▶ [Your task] Update the items below by changing every "computer-use agent" to "screen-control agent", and leave everything else as it is.

▶ [Text and item location entries]

--- --- ---

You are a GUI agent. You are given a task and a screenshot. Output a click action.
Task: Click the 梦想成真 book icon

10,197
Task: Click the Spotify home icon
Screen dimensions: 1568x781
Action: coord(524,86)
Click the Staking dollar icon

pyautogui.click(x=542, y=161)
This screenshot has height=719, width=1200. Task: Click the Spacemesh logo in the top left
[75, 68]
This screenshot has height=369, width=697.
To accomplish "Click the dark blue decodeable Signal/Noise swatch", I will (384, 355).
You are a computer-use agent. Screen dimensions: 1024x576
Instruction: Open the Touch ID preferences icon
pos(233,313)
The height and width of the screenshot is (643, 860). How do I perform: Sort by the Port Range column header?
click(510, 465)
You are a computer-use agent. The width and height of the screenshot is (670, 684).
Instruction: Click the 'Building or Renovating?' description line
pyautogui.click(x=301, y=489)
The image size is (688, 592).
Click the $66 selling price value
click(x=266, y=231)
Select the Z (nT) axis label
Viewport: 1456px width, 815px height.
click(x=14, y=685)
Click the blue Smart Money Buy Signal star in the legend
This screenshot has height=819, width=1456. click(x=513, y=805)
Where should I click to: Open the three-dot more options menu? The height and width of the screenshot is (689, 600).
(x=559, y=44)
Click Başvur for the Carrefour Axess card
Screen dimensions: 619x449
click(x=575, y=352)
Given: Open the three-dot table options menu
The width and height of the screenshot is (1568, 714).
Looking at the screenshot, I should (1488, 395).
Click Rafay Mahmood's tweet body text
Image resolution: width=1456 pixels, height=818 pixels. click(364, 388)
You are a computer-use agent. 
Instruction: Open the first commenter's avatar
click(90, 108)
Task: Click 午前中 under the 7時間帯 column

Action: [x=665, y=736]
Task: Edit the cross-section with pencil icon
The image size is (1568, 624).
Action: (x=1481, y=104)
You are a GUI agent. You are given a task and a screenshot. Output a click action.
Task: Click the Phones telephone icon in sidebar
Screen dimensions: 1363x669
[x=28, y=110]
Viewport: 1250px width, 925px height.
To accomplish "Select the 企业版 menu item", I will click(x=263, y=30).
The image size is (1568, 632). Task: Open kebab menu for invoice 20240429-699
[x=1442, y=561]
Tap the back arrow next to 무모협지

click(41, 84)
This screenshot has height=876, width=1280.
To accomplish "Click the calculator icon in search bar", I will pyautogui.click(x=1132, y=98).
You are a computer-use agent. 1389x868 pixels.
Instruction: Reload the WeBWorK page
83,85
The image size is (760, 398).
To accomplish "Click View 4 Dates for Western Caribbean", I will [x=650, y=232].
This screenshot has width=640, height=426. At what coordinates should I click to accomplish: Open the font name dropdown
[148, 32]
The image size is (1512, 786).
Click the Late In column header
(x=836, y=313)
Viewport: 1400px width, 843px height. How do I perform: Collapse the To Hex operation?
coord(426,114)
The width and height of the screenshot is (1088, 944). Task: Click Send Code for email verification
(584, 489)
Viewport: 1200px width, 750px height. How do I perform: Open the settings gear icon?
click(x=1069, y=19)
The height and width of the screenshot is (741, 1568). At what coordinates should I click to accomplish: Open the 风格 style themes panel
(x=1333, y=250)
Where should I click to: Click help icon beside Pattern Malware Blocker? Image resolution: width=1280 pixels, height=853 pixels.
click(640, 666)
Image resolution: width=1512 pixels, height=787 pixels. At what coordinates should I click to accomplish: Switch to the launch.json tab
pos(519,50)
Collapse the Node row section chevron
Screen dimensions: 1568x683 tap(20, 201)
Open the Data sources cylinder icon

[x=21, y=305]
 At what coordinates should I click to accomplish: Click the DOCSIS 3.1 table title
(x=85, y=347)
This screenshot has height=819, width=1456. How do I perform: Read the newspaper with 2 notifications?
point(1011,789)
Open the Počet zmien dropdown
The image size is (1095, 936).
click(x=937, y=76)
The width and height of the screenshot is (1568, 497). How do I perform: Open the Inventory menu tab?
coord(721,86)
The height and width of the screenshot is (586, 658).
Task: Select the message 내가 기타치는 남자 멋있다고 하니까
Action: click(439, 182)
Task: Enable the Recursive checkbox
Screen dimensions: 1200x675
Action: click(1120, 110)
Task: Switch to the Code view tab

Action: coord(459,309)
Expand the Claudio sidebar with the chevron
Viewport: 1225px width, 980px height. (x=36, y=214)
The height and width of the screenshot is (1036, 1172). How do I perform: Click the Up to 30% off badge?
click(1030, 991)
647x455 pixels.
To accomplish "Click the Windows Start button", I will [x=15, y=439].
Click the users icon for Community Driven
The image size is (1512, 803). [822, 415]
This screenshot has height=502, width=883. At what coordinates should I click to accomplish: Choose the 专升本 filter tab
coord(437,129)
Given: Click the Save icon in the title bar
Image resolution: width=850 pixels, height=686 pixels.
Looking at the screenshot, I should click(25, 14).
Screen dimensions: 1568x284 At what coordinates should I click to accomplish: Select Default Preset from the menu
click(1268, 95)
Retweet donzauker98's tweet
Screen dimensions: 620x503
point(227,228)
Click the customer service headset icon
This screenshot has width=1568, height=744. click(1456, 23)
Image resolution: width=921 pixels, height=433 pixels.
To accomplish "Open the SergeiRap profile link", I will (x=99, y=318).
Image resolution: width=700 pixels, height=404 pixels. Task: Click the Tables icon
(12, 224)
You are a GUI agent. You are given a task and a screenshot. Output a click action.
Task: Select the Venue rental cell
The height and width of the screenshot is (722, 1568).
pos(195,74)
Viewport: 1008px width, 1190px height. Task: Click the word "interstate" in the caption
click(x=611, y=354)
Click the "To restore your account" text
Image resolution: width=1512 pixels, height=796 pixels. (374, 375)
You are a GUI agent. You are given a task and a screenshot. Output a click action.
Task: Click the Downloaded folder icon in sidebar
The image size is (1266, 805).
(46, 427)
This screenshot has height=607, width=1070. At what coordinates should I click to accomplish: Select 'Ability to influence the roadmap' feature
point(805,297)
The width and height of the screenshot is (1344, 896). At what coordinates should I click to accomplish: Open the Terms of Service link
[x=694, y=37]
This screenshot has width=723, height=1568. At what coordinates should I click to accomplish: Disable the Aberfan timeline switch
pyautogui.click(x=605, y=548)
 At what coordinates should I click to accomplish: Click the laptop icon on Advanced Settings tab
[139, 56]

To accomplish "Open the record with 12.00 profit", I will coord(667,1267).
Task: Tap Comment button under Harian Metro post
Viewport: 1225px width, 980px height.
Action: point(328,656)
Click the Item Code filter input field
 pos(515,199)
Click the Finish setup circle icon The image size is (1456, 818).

--- --- ---

▶ [Written answer]
You are a GUI agent. You are given a task and a screenshot. Output a click action.
Task: Click the 梦想成真 book icon

10,197
Task: Click the Spotify home icon
Screen dimensions: 1568x781
Action: coord(524,86)
Click the Staking dollar icon

pyautogui.click(x=542, y=161)
This screenshot has height=719, width=1200. Task: Click the Spacemesh logo in the top left
[75, 68]
This screenshot has height=369, width=697.
To accomplish "Click the dark blue decodeable Signal/Noise swatch", I will (384, 355).
You are a screen-control agent. Screen dimensions: 1024x576
Instruction: Open the Touch ID preferences icon
pos(233,313)
The height and width of the screenshot is (643, 860). How do I perform: Sort by the Port Range column header?
click(510, 465)
You are a screen-control agent. The width and height of the screenshot is (670, 684).
Instruction: Click the 'Building or Renovating?' description line
pyautogui.click(x=301, y=489)
The image size is (688, 592).
Click the $66 selling price value
click(x=266, y=231)
Select the Z (nT) axis label
Viewport: 1456px width, 815px height.
click(x=14, y=685)
Click the blue Smart Money Buy Signal star in the legend
This screenshot has height=819, width=1456. click(x=513, y=805)
Where should I click to: Open the three-dot more options menu? The height and width of the screenshot is (689, 600).
(x=559, y=44)
Click Başvur for the Carrefour Axess card
Screen dimensions: 619x449
click(x=575, y=352)
Given: Open the three-dot table options menu
The width and height of the screenshot is (1568, 714).
Looking at the screenshot, I should (1488, 395).
Click Rafay Mahmood's tweet body text
Image resolution: width=1456 pixels, height=818 pixels. click(364, 388)
You are a screen-control agent. 
Instruction: Open the first commenter's avatar
click(90, 108)
Task: Click 午前中 under the 7時間帯 column

Action: [x=665, y=736]
Task: Edit the cross-section with pencil icon
The image size is (1568, 624).
Action: (x=1481, y=104)
You are a GUI agent. You are given a task and a screenshot. Output a click action.
Task: Click the Phones telephone icon in sidebar
Screen dimensions: 1363x669
[x=28, y=110]
Viewport: 1250px width, 925px height.
To accomplish "Select the 企业版 menu item", I will click(x=263, y=30).
The image size is (1568, 632). Task: Open kebab menu for invoice 20240429-699
[x=1442, y=561]
Tap the back arrow next to 무모협지

click(41, 84)
This screenshot has height=876, width=1280.
To accomplish "Click the calculator icon in search bar", I will pyautogui.click(x=1132, y=98).
You are a screen-control agent. 1389x868 pixels.
Instruction: Reload the WeBWorK page
83,85
The image size is (760, 398).
To accomplish "Click View 4 Dates for Western Caribbean", I will [x=650, y=232].
This screenshot has width=640, height=426. At what coordinates should I click to accomplish: Open the font name dropdown
[148, 32]
The image size is (1512, 786).
Click the Late In column header
(x=836, y=313)
Viewport: 1400px width, 843px height. How do I perform: Collapse the To Hex operation?
coord(426,114)
The width and height of the screenshot is (1088, 944). Task: Click Send Code for email verification
(584, 489)
Viewport: 1200px width, 750px height. How do I perform: Open the settings gear icon?
click(x=1069, y=19)
The height and width of the screenshot is (741, 1568). At what coordinates should I click to accomplish: Open the 风格 style themes panel
(x=1333, y=250)
Where should I click to: Click help icon beside Pattern Malware Blocker? Image resolution: width=1280 pixels, height=853 pixels.
click(640, 666)
Image resolution: width=1512 pixels, height=787 pixels. At what coordinates should I click to accomplish: Switch to the launch.json tab
pos(519,50)
Collapse the Node row section chevron
Screen dimensions: 1568x683 tap(20, 201)
Open the Data sources cylinder icon

[x=21, y=305]
 At what coordinates should I click to accomplish: Click the DOCSIS 3.1 table title
(x=85, y=347)
This screenshot has height=819, width=1456. How do I perform: Read the newspaper with 2 notifications?
point(1011,789)
Open the Počet zmien dropdown
The image size is (1095, 936).
click(x=937, y=76)
The width and height of the screenshot is (1568, 497). How do I perform: Open the Inventory menu tab?
coord(721,86)
The height and width of the screenshot is (586, 658).
Task: Select the message 내가 기타치는 남자 멋있다고 하니까
Action: click(439, 182)
Task: Enable the Recursive checkbox
Screen dimensions: 1200x675
Action: click(1120, 110)
Task: Switch to the Code view tab

Action: coord(459,309)
Expand the Claudio sidebar with the chevron
Viewport: 1225px width, 980px height. (x=36, y=214)
The height and width of the screenshot is (1036, 1172). How do I perform: Click the Up to 30% off badge?
click(1030, 991)
647x455 pixels.
To accomplish "Click the Windows Start button", I will [x=15, y=439].
Click the users icon for Community Driven
The image size is (1512, 803). [822, 415]
This screenshot has height=502, width=883. At what coordinates should I click to accomplish: Choose the 专升本 filter tab
coord(437,129)
Given: Click the Save icon in the title bar
Image resolution: width=850 pixels, height=686 pixels.
Looking at the screenshot, I should click(25, 14).
Screen dimensions: 1568x284 At what coordinates should I click to accomplish: Select Default Preset from the menu
click(1268, 95)
Retweet donzauker98's tweet
Screen dimensions: 620x503
point(227,228)
Click the customer service headset icon
This screenshot has width=1568, height=744. click(1456, 23)
Image resolution: width=921 pixels, height=433 pixels.
To accomplish "Open the SergeiRap profile link", I will (x=99, y=318).
Image resolution: width=700 pixels, height=404 pixels. Task: Click the Tables icon
(12, 224)
You are a GUI agent. You are given a task and a screenshot. Output a click action.
Task: Select the Venue rental cell
The height and width of the screenshot is (722, 1568).
pos(195,74)
Viewport: 1008px width, 1190px height. Task: Click the word "interstate" in the caption
click(x=611, y=354)
Click the "To restore your account" text
Image resolution: width=1512 pixels, height=796 pixels. (374, 375)
You are a GUI agent. You are given a task and a screenshot. Output a click action.
Task: Click the Downloaded folder icon in sidebar
The image size is (1266, 805).
(46, 427)
This screenshot has height=607, width=1070. At what coordinates should I click to accomplish: Select 'Ability to influence the roadmap' feature
point(805,297)
The width and height of the screenshot is (1344, 896). At what coordinates should I click to accomplish: Open the Terms of Service link
[x=694, y=37]
This screenshot has width=723, height=1568. At what coordinates should I click to accomplish: Disable the Aberfan timeline switch
pyautogui.click(x=605, y=548)
 At what coordinates should I click to accomplish: Click the laptop icon on Advanced Settings tab
[139, 56]

To accomplish "Open the record with 12.00 profit", I will coord(667,1267).
Task: Tap Comment button under Harian Metro post
Viewport: 1225px width, 980px height.
Action: point(328,656)
Click the Item Code filter input field
 pos(515,199)
Click the Finish setup circle icon The image size is (1456, 818).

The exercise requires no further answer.